Le paludisme est une maladie parasitaire, due au protozoaire Plasmodium. Cette maladie menace 40% de la population mondiale et est installée dans les régions tropicales et subtropicales. On dénombre de 300 à 500 millions de cas par an, avec 580 000 décès pour l’année 2014, dont 91% en Afrique subsaharienne. Malgré le recul important de la maladie ces dernières années, un enfant meurt encore du paludisme toutes les trente secondes, selon une déclaration de l’UNICEF en avril 2007.
Le parasite Plasmodium est transmis à l’hôte (l’homme) par un vecteur : le moustique femelle Anopheles stephensi. Une fois pénétré chez l’homme, le parasite se transforme suivant son cycle de vie, échappant ainsi au système immunitaire. C’est alors qu’il commence à attaquer les globules rouges, puis des organes vitaux, entraînant potentiellement la mort du malade. C’est aussi à ce stade que la maladie est transmissible à un autre moustique anophèle qui viendra piquer la personne infectée. Le cycle du parasite reprend dans ce moustique et la contamination continue.
Les symptômes sont d’abord infectieux et miment un fort état grippal, puis ils touchent d’autres organes comme le foie ou le cerveau. Il n’existe pas aujourd’hui de vaccins, bien que des essais soient en cours. Les médicaments anti-paludiques se heurtent de plus en plus à des résistances. La lutte se focalise donc surtout sur la prévention, via les moustiquaires et les insecticides.
L’idée des chercheurs est de modifier le génome des moustiques afin qu’il exprime des gènes anti-paludisme. On obtient des moustiques résistants au Plasmodium afin d’enrayer l’épidémie. On modifie le génome sur les deux copies du gène pour modifier les deux chromosomes et ainsi être sûr que la modification se transmette à la génération suivante.
Les scientifiques ont utilisé le système CISPR-Casp. On modifie la séquence de l’ADN en introduisant un ARN guide, qui vise l’ADN ciblé. La cellule reconnaît la séquence et coupe l’ADN en cet endroit. On a donc besoin de créer un ARN correspondant à la protéine à couper, qu’on couple avec la protéine bactérienne Casp. Cette dernière est une enzyme qui va permettre de couper l’ADN. L’ARN guide sert à cibler spécifiquement la partie de l’ADN qui nous intéresse. On introduit cet ARN dans l’embryon de moustique et on y insère des gènes d’anticorps anti-paludisme (que l’on aura obtenu sur des souris de laboraoire).
La lignée germinale du moustique est ainsi modifiée (afin que cette mutation puisse se transmettre), et le parasite Plasmodium ne peut plus s’y installer. Pour vérifier le bon déroulement de la transmission, une protéine qui rend les yeux du moustiques rouges fluorescents est également insérée. Ainsi, le taux de transmission de cette mutation a pu être vérifié, il serait de 99,5% selon l’Académie Nationale Américaine des Sciences (PNAS) qui a publié le rapport de cette étude. Ce score est excellent et marque une véritable première !
Très prometteuse, cette technique ne suffira cependant pas à éradiquer totalement l’épidémie. Néanmoins elle signe beaucoup d’espoir et se présente comme un rôle majeur dans le combat contre la progression de la maladie.

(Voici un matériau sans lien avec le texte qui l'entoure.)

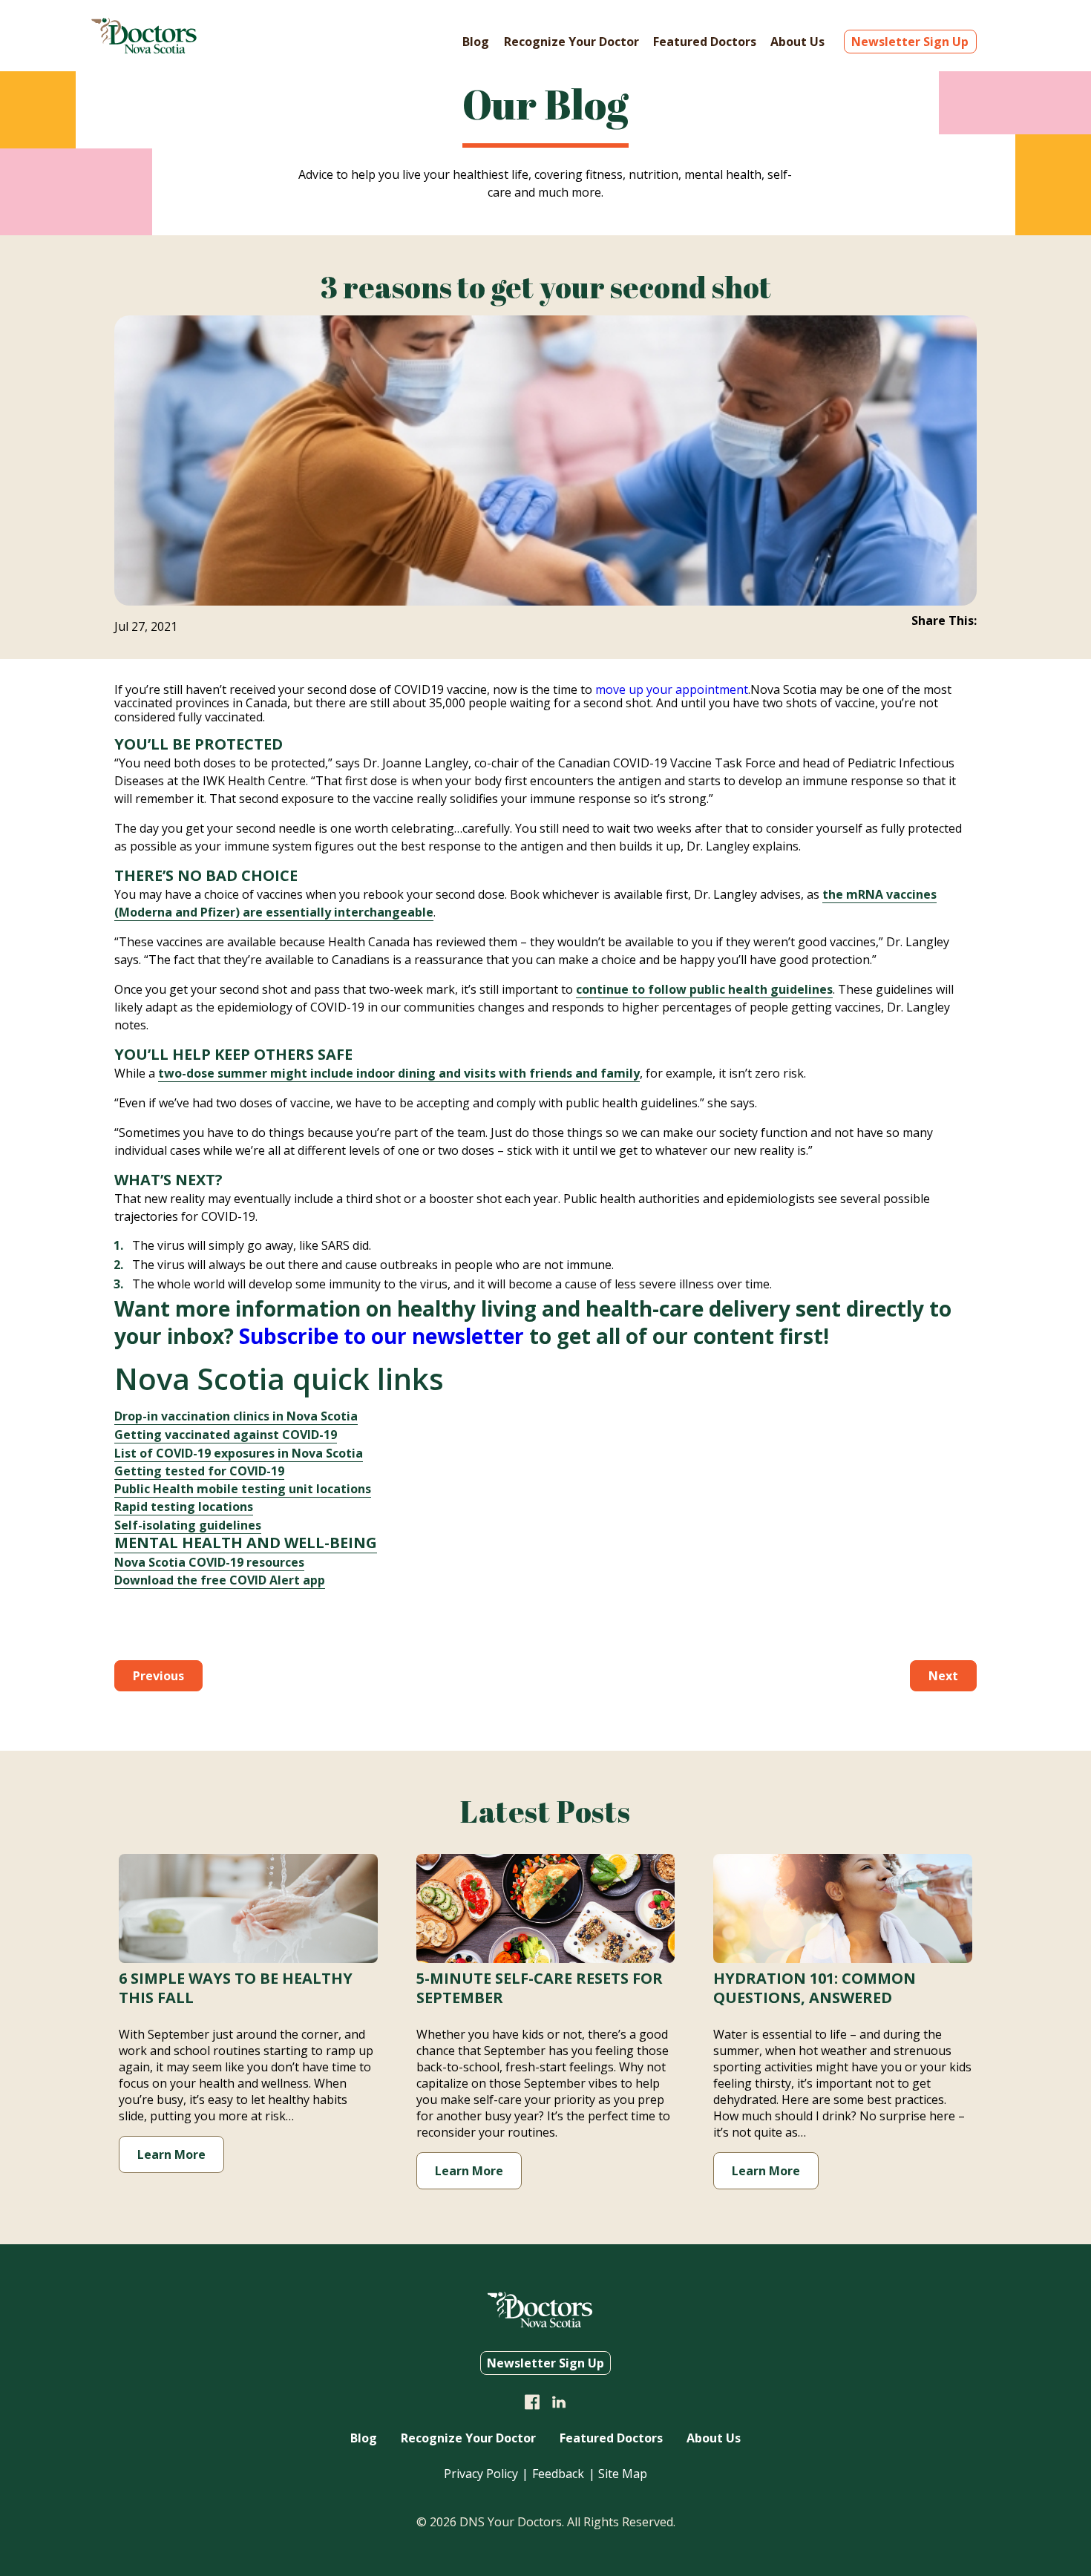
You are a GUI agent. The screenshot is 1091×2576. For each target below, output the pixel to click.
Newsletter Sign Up (910, 41)
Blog (475, 41)
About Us (797, 41)
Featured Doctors (704, 41)
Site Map (622, 2474)
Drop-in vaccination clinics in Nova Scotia (236, 1416)
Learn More (171, 2154)
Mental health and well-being (245, 1543)
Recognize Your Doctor (571, 41)
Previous (158, 1676)
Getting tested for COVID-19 (199, 1471)
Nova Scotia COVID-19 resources (209, 1562)
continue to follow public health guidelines (704, 989)
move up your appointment (671, 689)
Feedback (558, 2474)
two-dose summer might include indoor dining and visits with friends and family (399, 1073)
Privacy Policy (481, 2474)
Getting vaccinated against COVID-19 (225, 1434)
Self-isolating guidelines (187, 1525)
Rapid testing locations (183, 1506)
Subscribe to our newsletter (381, 1336)
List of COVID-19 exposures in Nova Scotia (238, 1453)
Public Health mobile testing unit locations (242, 1489)
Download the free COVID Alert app (219, 1580)
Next (943, 1676)
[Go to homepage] (144, 49)
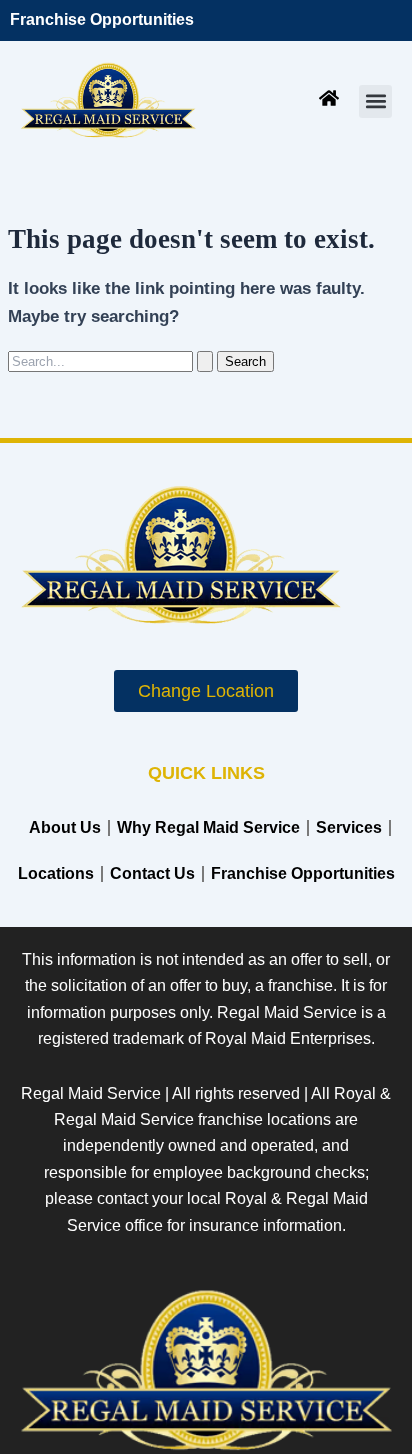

Le taux de mortalité du paludisme a déjà baissé de 60% en quinze ans ce qui est encourageant, mais reste insuffisant. L’OMS a mis en place en mai 2015 une action mondiale de stratégie de lutte contre le paludisme (2016 – 2030), qui a comme objectif, entre autres, de réduire de 90% l’incidence et le taux de mortalité palustre. Ce programme repose sur trois piliers fondamentaux : « garantir l’accès universel à la prévention, au diagnostic et au traitement du paludisme », « accélérer les efforts vers l’élimination et vers l’obtention du statut exempt de paludisme » et « faire de la surveillance du paludisme une intervention de base ». Espérons que cette nouvelle technique puisse y contribuer.